Rae afirma que foi vendida a 27 de agosto de 1950 por apenas dois dólares, para sustentar o vício da mãe: o bingo. Não existem quaisquer documentos que provem a venda da criança, nem papéis relacionados com um processo de adoção. No entanto, os chamados ‘livros do ano’ da escola onde andou corroboram a história contada ao “The Times of Northwest Indiana”: quando foi levada pela nova família, ganhou um novo nome – Beverly Zoeteman. Milton, na altura com cinco anos, também foi vendido à mesma família. Passou a chamar-se Kenneth Zoeteman.

Com as redes sociais, Rae decidiu tentar reencontrar os irmãos. Com essa busca, encontrou também a tão famosa fotografia. Diz que não se lembra do momento em que a foto foi tirada, nem tem lembranças do seu pai biológico. Só se lembra dos abusos que sofreu em casa dos Zoetemans: “Eles costumavam acorrentar-nos. Não éramos crianças, éramos trabalhadores do campo”, explicou ao “The Times of Northwest Indiana”.

Quando era adolescente, foi raptada e violada. Acabou por engravidar e, por isso, foi enviada para uma casa no Michigan só para mães solteiras.
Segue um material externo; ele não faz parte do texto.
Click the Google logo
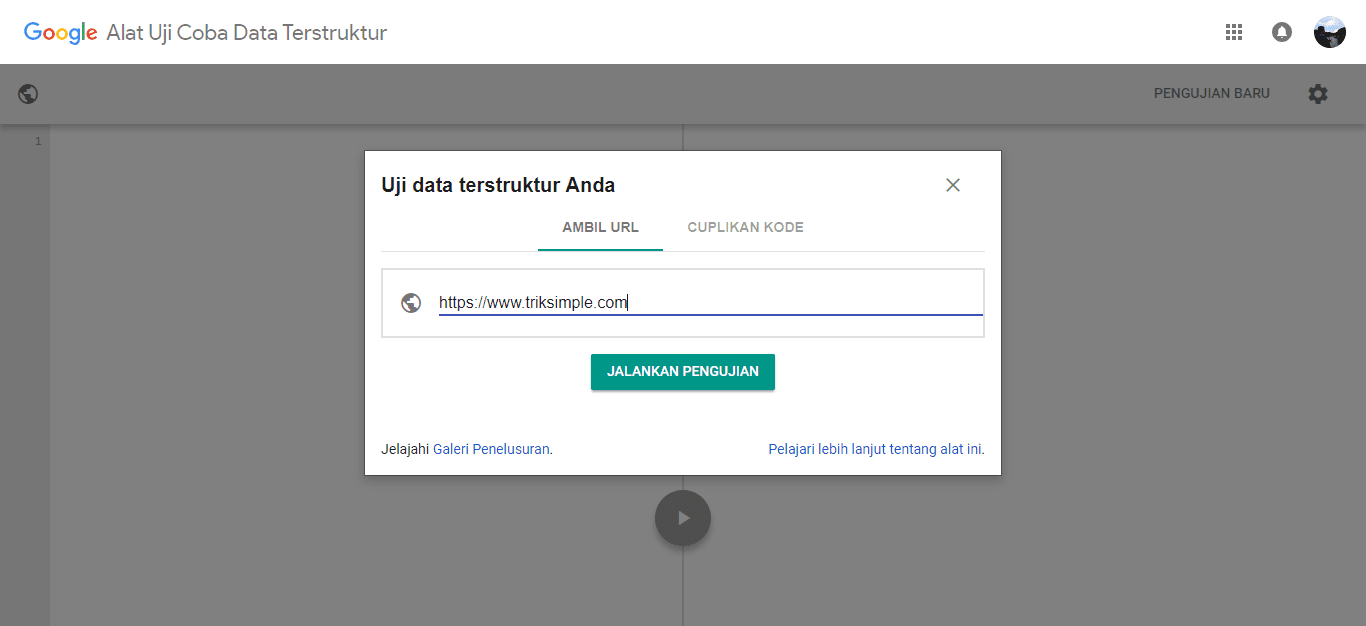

A filha foi-lhe retirada e dada para adoção.

A história de Sue Ellen seguiu um caminho menos conturbado: o seu filho, Timothy, afirma que a família tinha os papéis que davam conta da adoção de Sue Ellen por uma família de apelido Johnson, mas os documentos foram destruídos num incêndio. Foi criada perto do sítio onde nasceu e tinha uma vida pacata. Sem conseguir falar, Sue Ellen respondeu por escrito às questões do jornal norte-americano, mostrando-se “muito feliz por finalmente reencontrar” a sua irmã. Quanto à mãe biológica, pouco teve a dizer: “Deve estar a arder no inferno”.

 

Os outros irmãos

Pouco se sabe sobre Lana, a irmã mais velha. “Nunca cheguei a encontrar a minha irmã Lana. Pelo que sei, morreu em 1998, vítima de cancro”, explicou Rae.
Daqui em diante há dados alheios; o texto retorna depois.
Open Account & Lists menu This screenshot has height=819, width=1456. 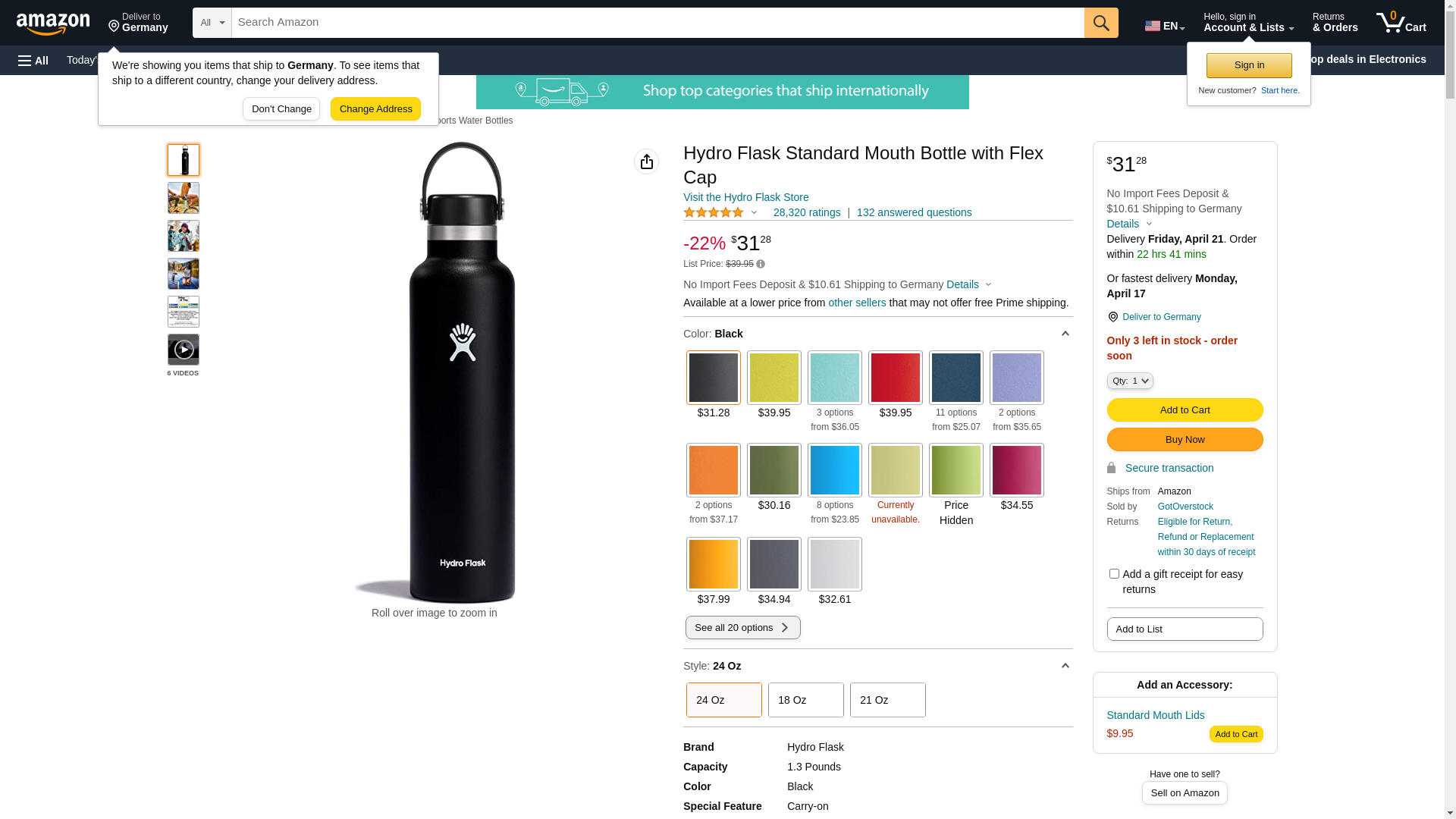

Já Milton, o rapaz que foi levado pela mesma família que comprou Rae, não tem muitas memórias de infância. Diz que foi espancado pelo seu pai adotivo, que quis fazer dele um escravo. “ Eu não sabia o que era um escravo. Eu era apenas uma criança”, disse ao “The Times of Northwest Indiana”. Em 1970, encontrou a mãe biológica pela primeira vez. Passaram um mês juntos, mas as coisas não correram bem – Milton envolveu-se numa luta com o companheiro de Lucille e a polícia foi chamada ao local. “A minha mãe nunca me amou. Nunca pediu desculpa por me ter vendido. Odiava-me tanto que nem sequer se importava com o que eu poderia sentir”, explicou.

 

“Quem somos nós para julgar”

Pouco tempo depois da divulgação desta fotografia, Lucille engravidou. Bedford Chalifoux nasceu a 26 de setembro de 1949. Foi adotado no ano seguinte pela família McDaniel, que lhe deu o nome David. De acordo com os documentos da adoção, citados pela “The Times of Northwest Indiana”, mostram que o bebé apresentava vários sinais de maus-tratos. “Tinha marcas de mosquitos no corpo todo. O ambiente não devia ser o melhor”, afirmou.

David foi criado perto de Rae e Milton e lembra-se bem de os ver “atados no celeiro”. “Eles eram muito mal tratados”, recorda o irmão mais novo que, por várias vezes, tentou soltá-los e fugir antes que fosse apanhado. Hoje, com 66 anos, não guarda rancor em relação à progenitora: quando reencontrou a mãe biológica, “ela não pediu desculpa pelo que aconteceu. Na altura, era a forma de sobreviver. Quem somos nós para julgar? Somos todos humanos. Todos cometemos erros. Se calhar estava a pensar no melhor para os seus filhos, não queria que eles morressem”.